The last day in Japan Yaguchi took us to meet with the Japan Equestrian Federation. Tanaka and Hosono were there to greet us, and we also met Watanabe Hiroshi the JEF Managing Director, and Satomi Asaeda, International Affairs liason. Yaguchi described the proposed CEI***, the course, the venue, Hasumi's plans for invitations and entries. He introduced us, we spoke of our own involvement in the sport. The JEF is very receptive, eager to take on administration of another FEI discipline. After the meeting we watched a video that Tanaka had produced on another horse sport popular in Japan 'Mounted Archery'. Contestants took off galloping on their horses (one of the native breeds) while shooting arrows at targets as they zoomed by, quickly drawing an arrow and firing it off. Looked like fun, I think Dinah is going to practice this winter!
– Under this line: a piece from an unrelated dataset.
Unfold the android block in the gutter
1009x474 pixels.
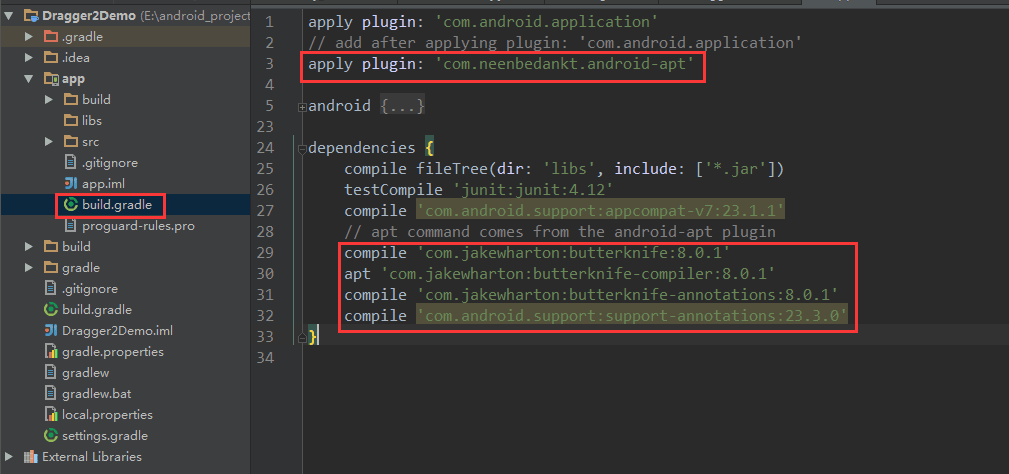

We spent the rest of the day being tourists with Yaguchi, he took us to dinner at a centuries old 'noodle restuarant' - a tiny place that has been serving Japanese noodles, probably the same menues, for over 200 years. It was nice and simple, a bit of a relief from the multi course dinners we'd been having. Another night on futons over tatami mats, liesurely breakfast, a chance to spend some time at the Inn's lone computer with Internet (ok, not entirely traditional), Dinah and I called in to a USEF conference call, using a semi effetive Internet phone system (we could listen, but not speak - most frustrating!), and then off to Narita Airport for our return to the states. John hopped the next plane to Portland for business, Dinah scurried home to pack and leave for a ride the next day, and I headed back to Oreana to start pulling ribbons and cleaning up after the 5-day Canyonlands ride! Never a dull moment.

A fantastic trip. We'll be going back next June to see Hasumi's dream become reality with his CEI*** Shining Moon 100 Mile Endurance Ride!